Kafka schema registry - Broker: Broker failed to validate record


I'm verifying the schema using the Kafka schema registry. The problem is that even though I put in the correct schema, I still get the error Broker: Broker failed to verify record.

confluent.value.schema.validation is set to true so that value's schema can be examined at the current broker level.

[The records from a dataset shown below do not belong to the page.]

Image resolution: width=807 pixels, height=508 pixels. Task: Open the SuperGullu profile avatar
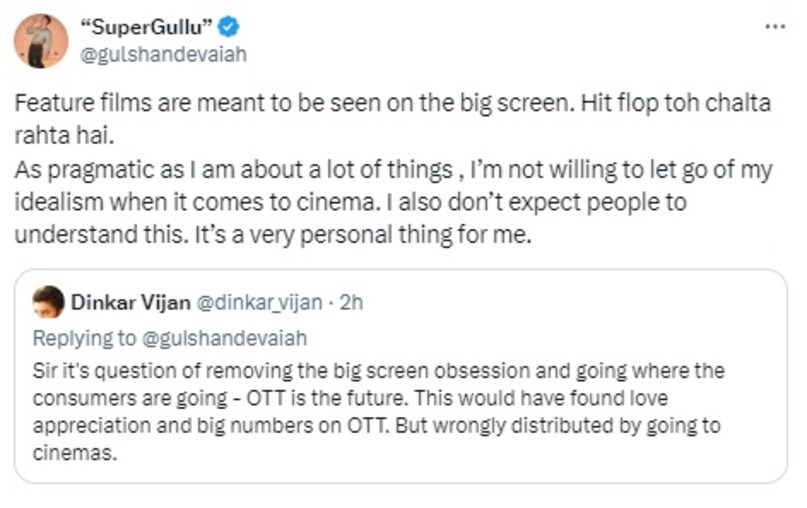click(41, 40)

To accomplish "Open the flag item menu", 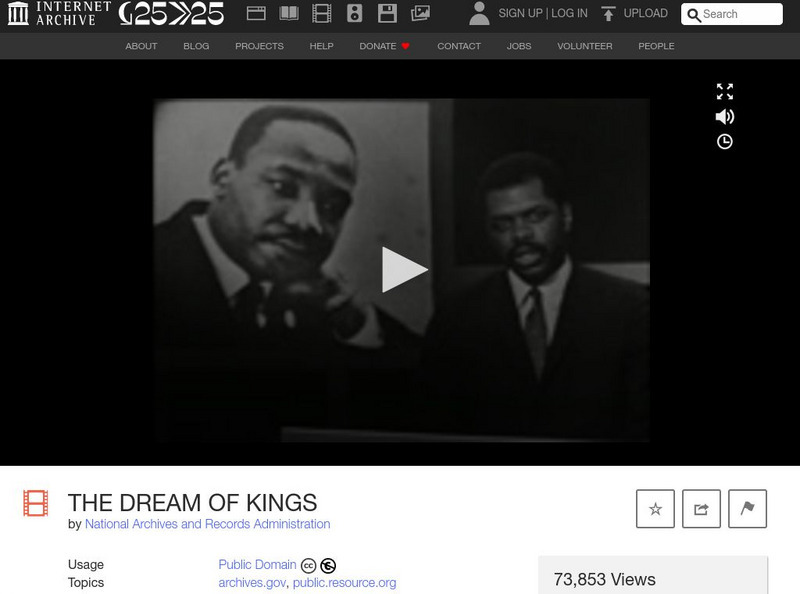I will (x=747, y=509).
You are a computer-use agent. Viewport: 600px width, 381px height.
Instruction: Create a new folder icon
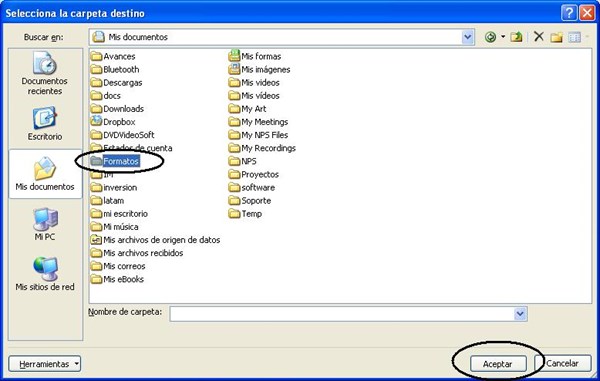(557, 37)
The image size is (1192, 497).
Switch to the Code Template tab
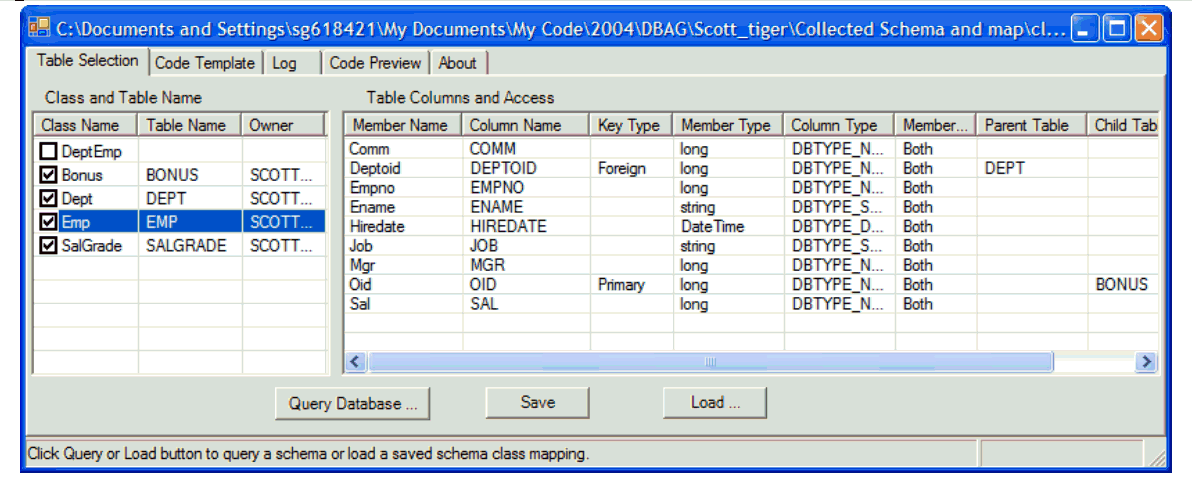(x=205, y=63)
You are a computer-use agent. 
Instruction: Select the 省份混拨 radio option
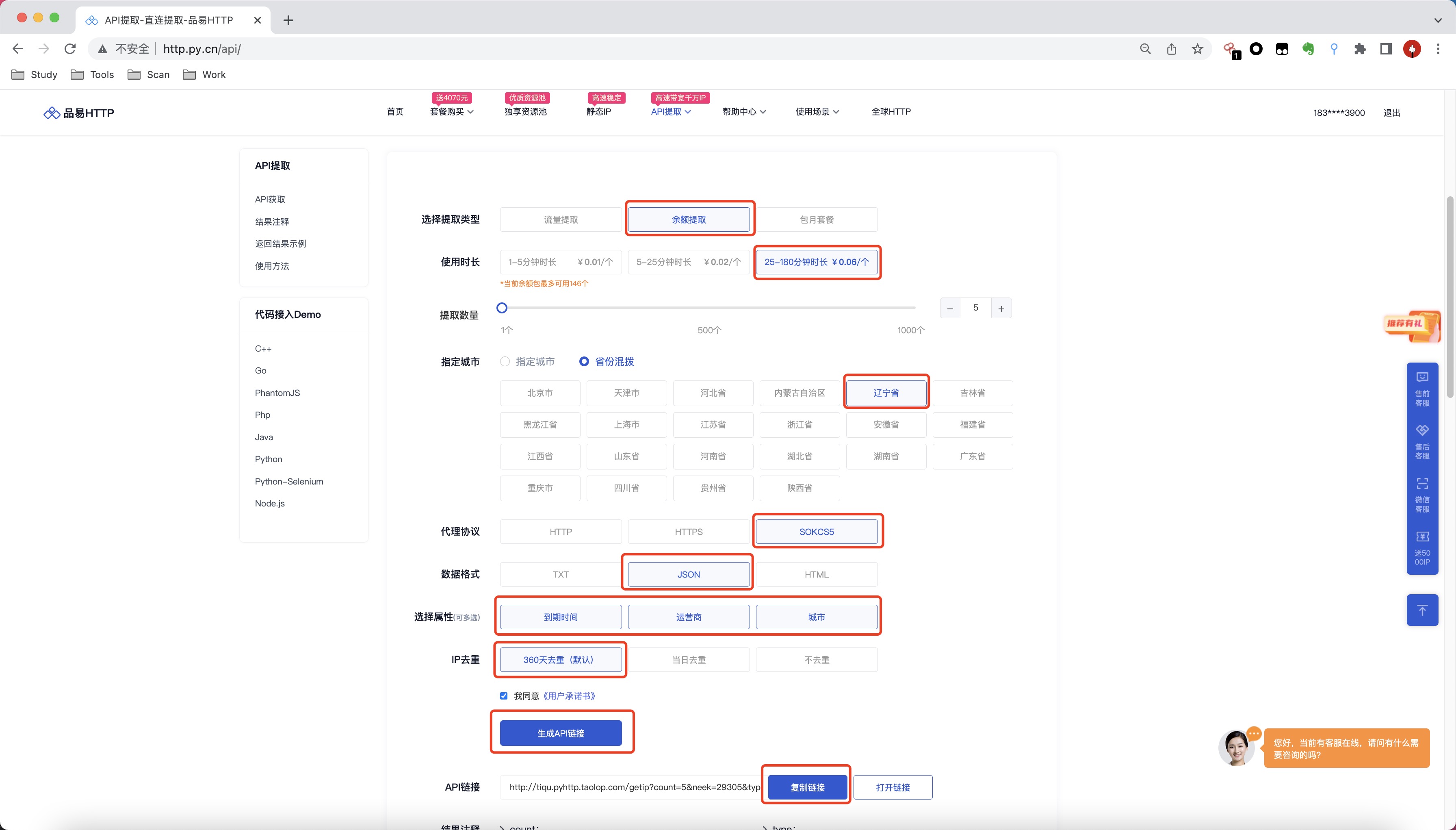pyautogui.click(x=584, y=361)
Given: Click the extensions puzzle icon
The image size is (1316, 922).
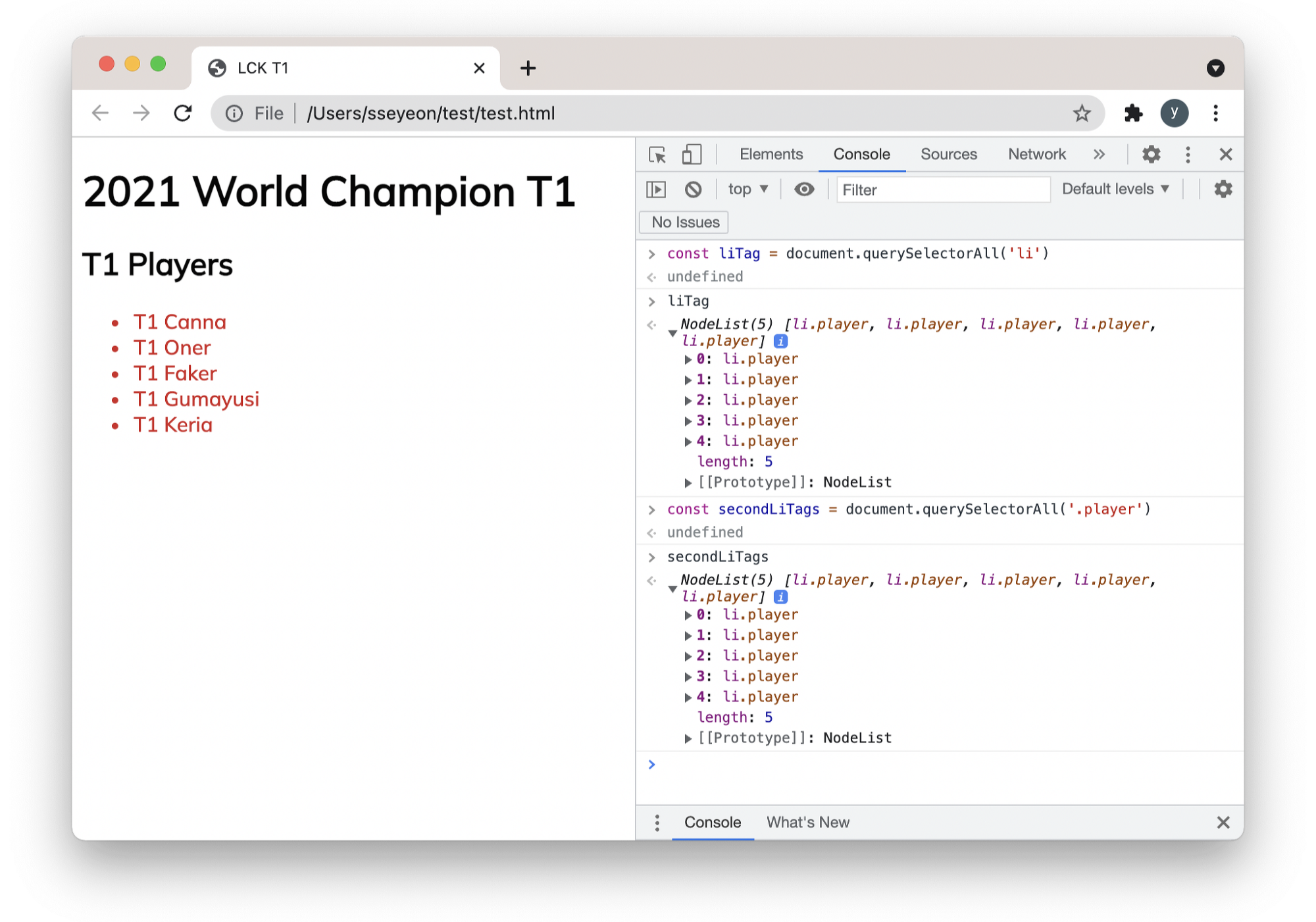Looking at the screenshot, I should click(x=1133, y=113).
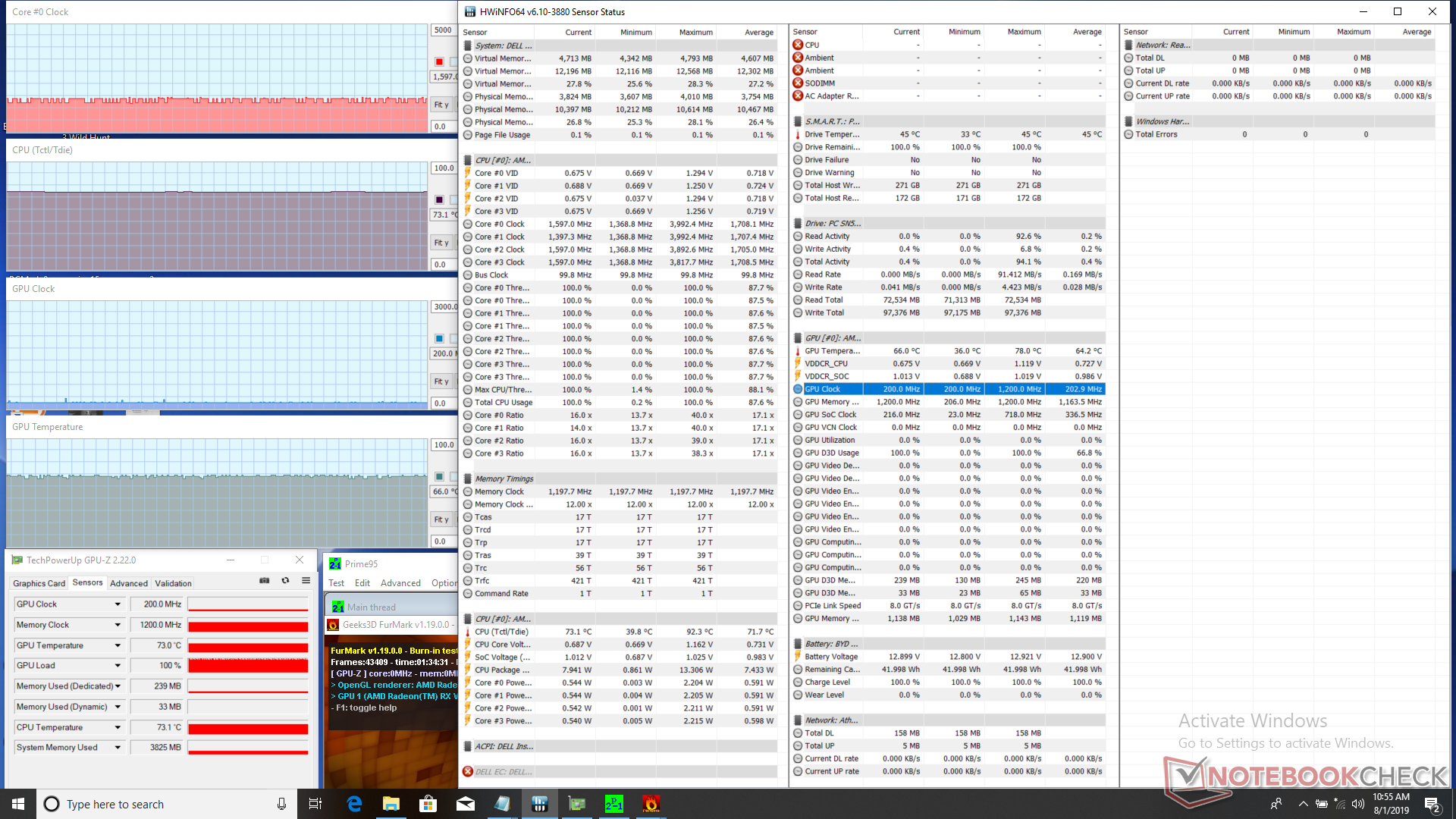Open the GPU-Z hamburger menu

click(x=306, y=581)
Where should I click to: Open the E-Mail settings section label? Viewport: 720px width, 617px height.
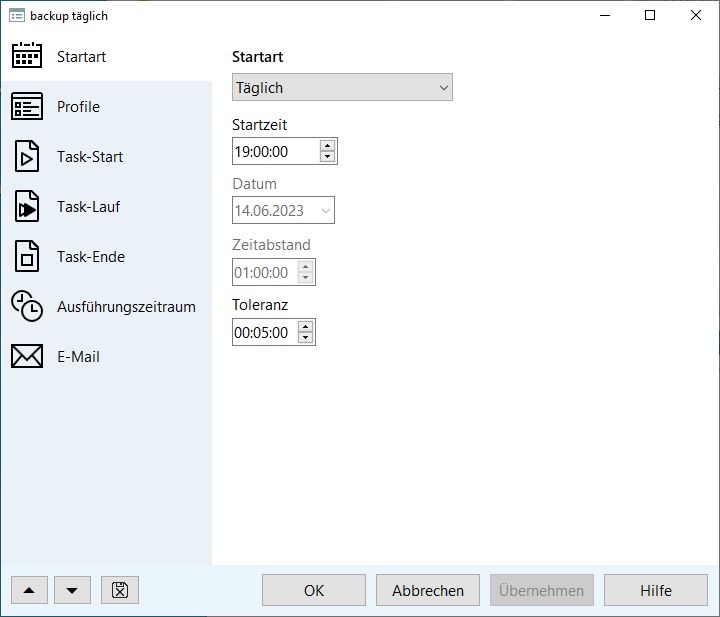click(78, 357)
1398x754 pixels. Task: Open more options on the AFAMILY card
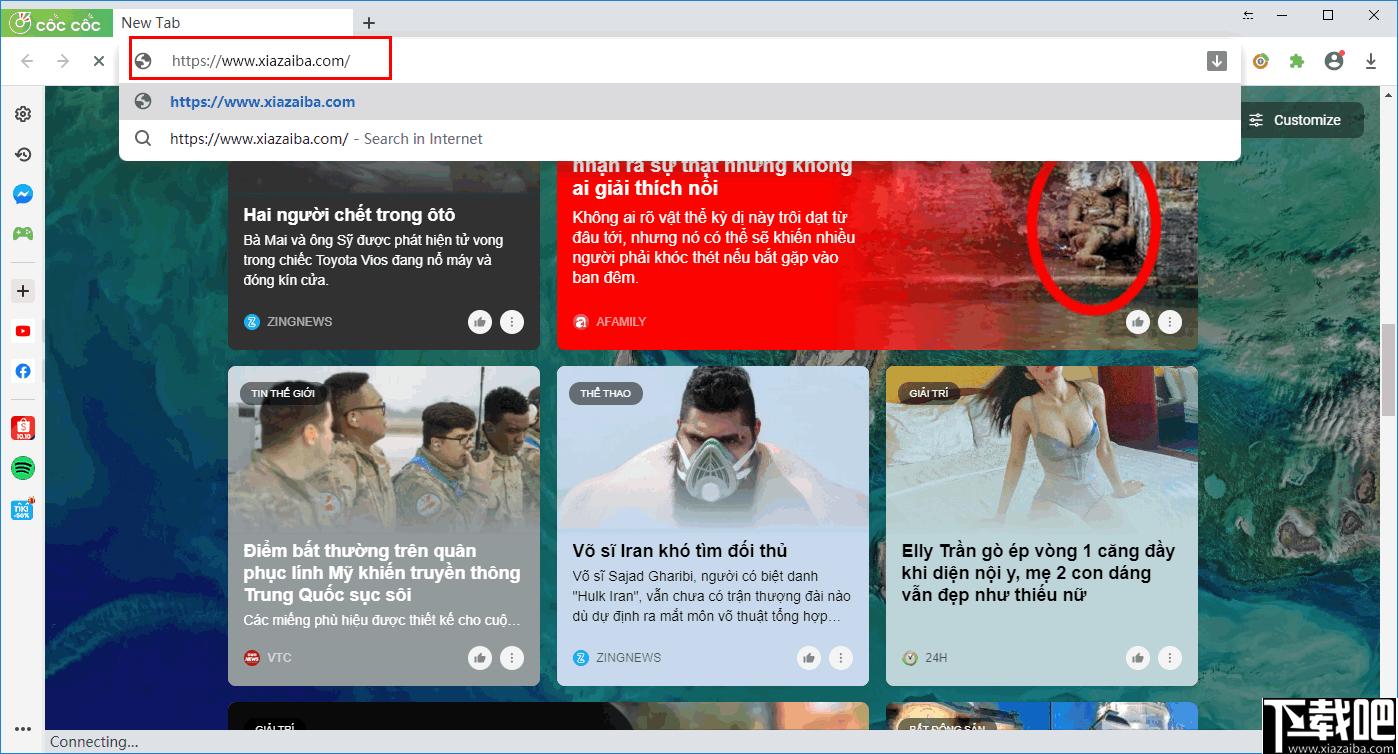[1170, 322]
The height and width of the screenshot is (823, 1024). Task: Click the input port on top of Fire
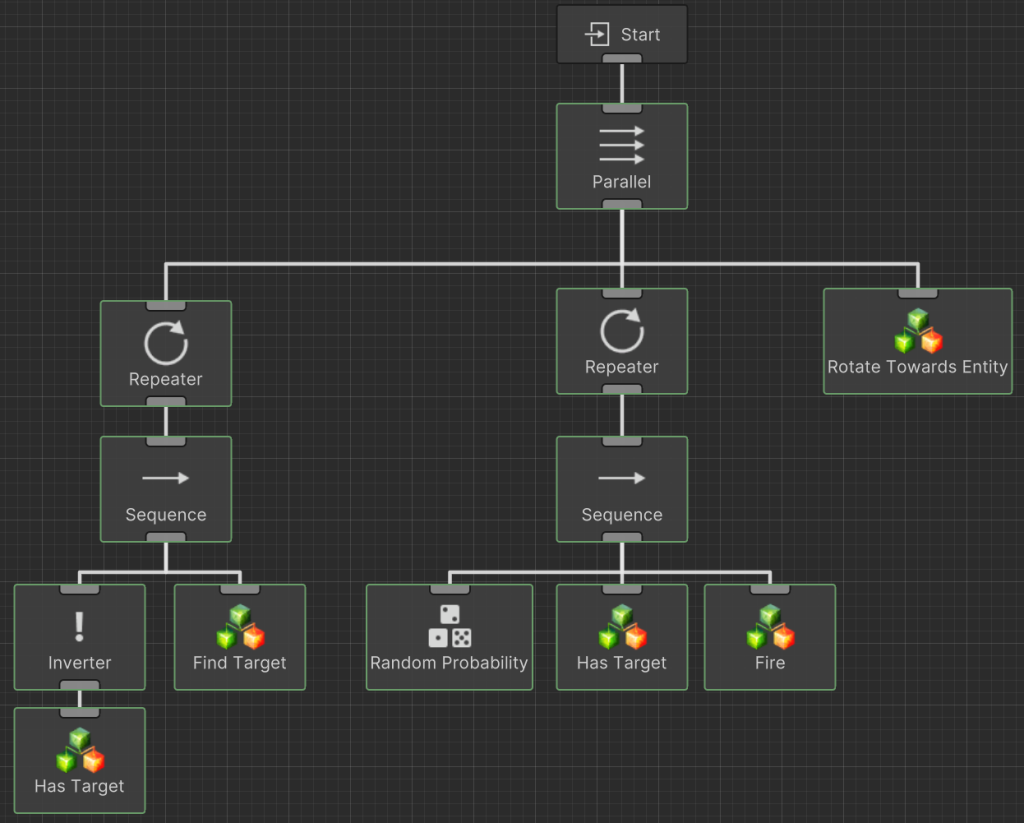769,589
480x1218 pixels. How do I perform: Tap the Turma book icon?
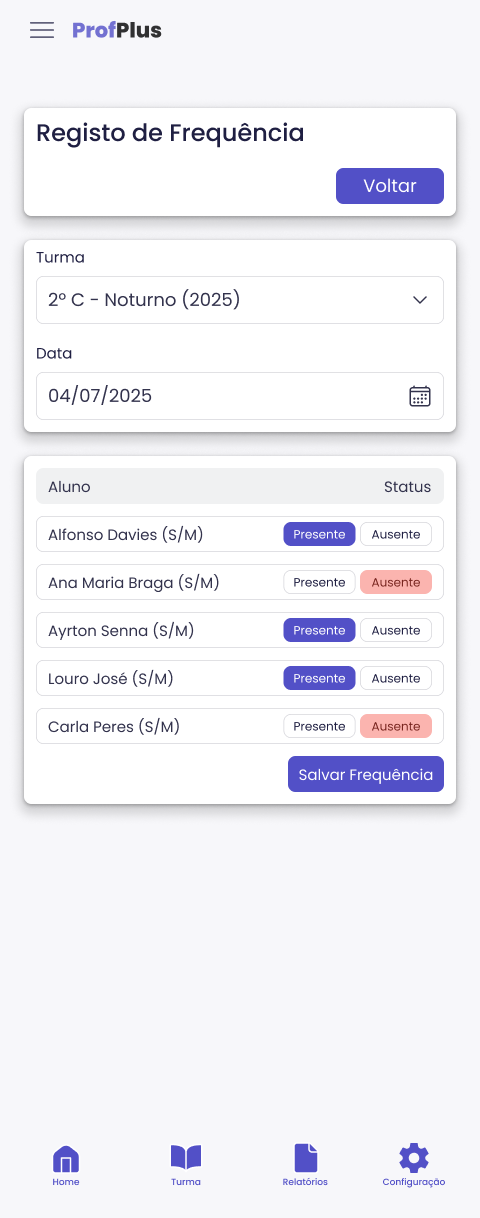(x=186, y=1158)
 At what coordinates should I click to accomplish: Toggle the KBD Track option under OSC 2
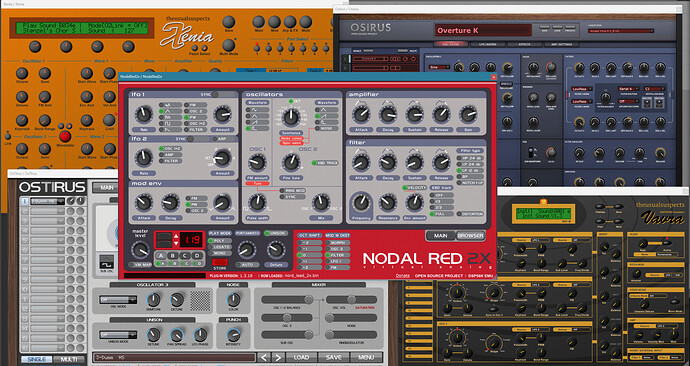click(325, 163)
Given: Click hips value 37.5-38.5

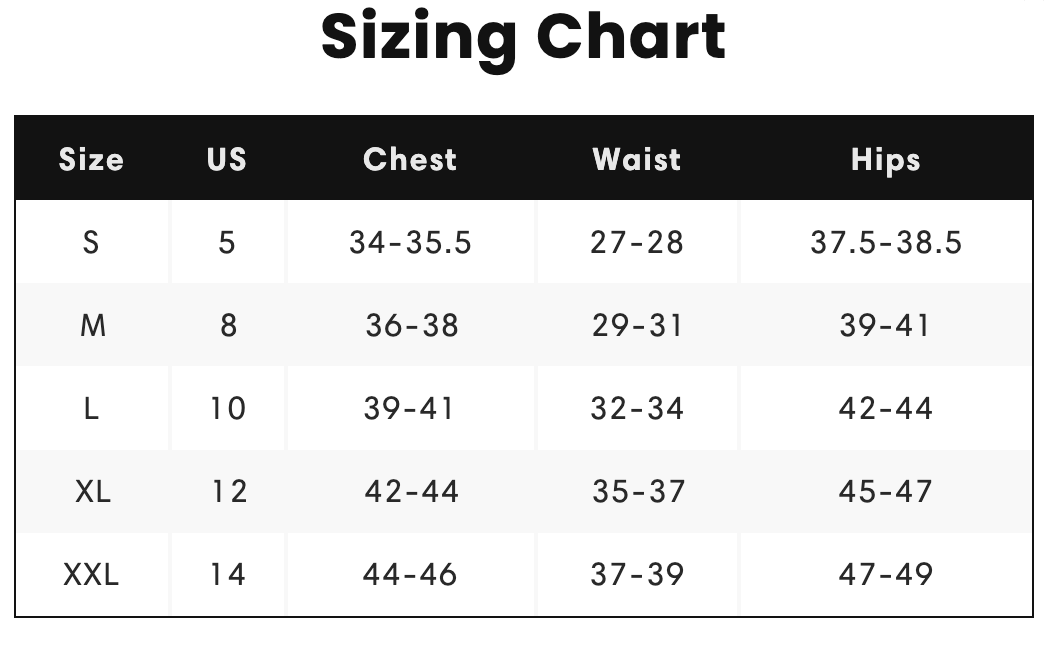Looking at the screenshot, I should 886,242.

The schema i set and the data i send are as follows.

{
  "$schema": "http://json-schema.org/draft-07/schema#",
  "additionalProperties": false,
  "description": "Sample schema to help you get started.",
  "properties": {
    "test": {
      "type": "string"
    }
  },
  "title": "schema_test",
  "type": "object"
}
{"test": "test1"}

Additionally, I am sending data using go and the code for the data is as follows.

// main

func main() {
    kafka.ProduceData("schema_test", []byte(`{"test": "test1"}`))
}
// kafka
func ProduceData(topic string, data []byte) {

    conf := ReadConfig()

    p, err := kafka.NewProducer(&conf)

    if err != nil {
        fmt.Printf("Failed to create producer: %s", err)
        os.Exit(1)
    }

    defer p.Close()

    // Go-routine to handle message delivery reports and
    // possibly other event types (errors, stats, etc)
    go func() {
        for e := range p.Events() {
            switch ev := e.(type) {
            case *kafka.Message:
                if ev.TopicPartition.Error != nil {
                    fmt.Printf("Failed to deliver message: %v\n", ev.TopicPartition)
                } else {
                    fmt.Printf("Produced event to topic %s: key = %-10s value = %s\n",
                        *ev.TopicPartition.Topic, string(ev.Key), string(ev.Value))
                }
            }
        }
    }()

    p.Produce(&kafka.Message{
        TopicPartition: kafka.TopicPartition{Topic: &topic, Partition: kafka.PartitionAny},
        Value:          data,
    }, nil)

    // Wait for all messages to be delivered
    p.Flush(15 * 1000)
}

Solution

  • There seems to be a misunderstanding of how data is actually verified by the broker. It's working as expected. You need a Schema ID. You're just sending plain JSON on the topic with no ID. The schema on the registry doesn't really matter, only its ID does.

    From docs

    enables the broker to verify that data produced to a Kafka topic is using a valid schema ID in Schema Registry

    More specifically, the schema you've added to the registry is just one of many "versions" that could exist on a subject (such as topic-value). Each version has a unique ID. The validation doesn't just use the latest version; that ID is encoded client side.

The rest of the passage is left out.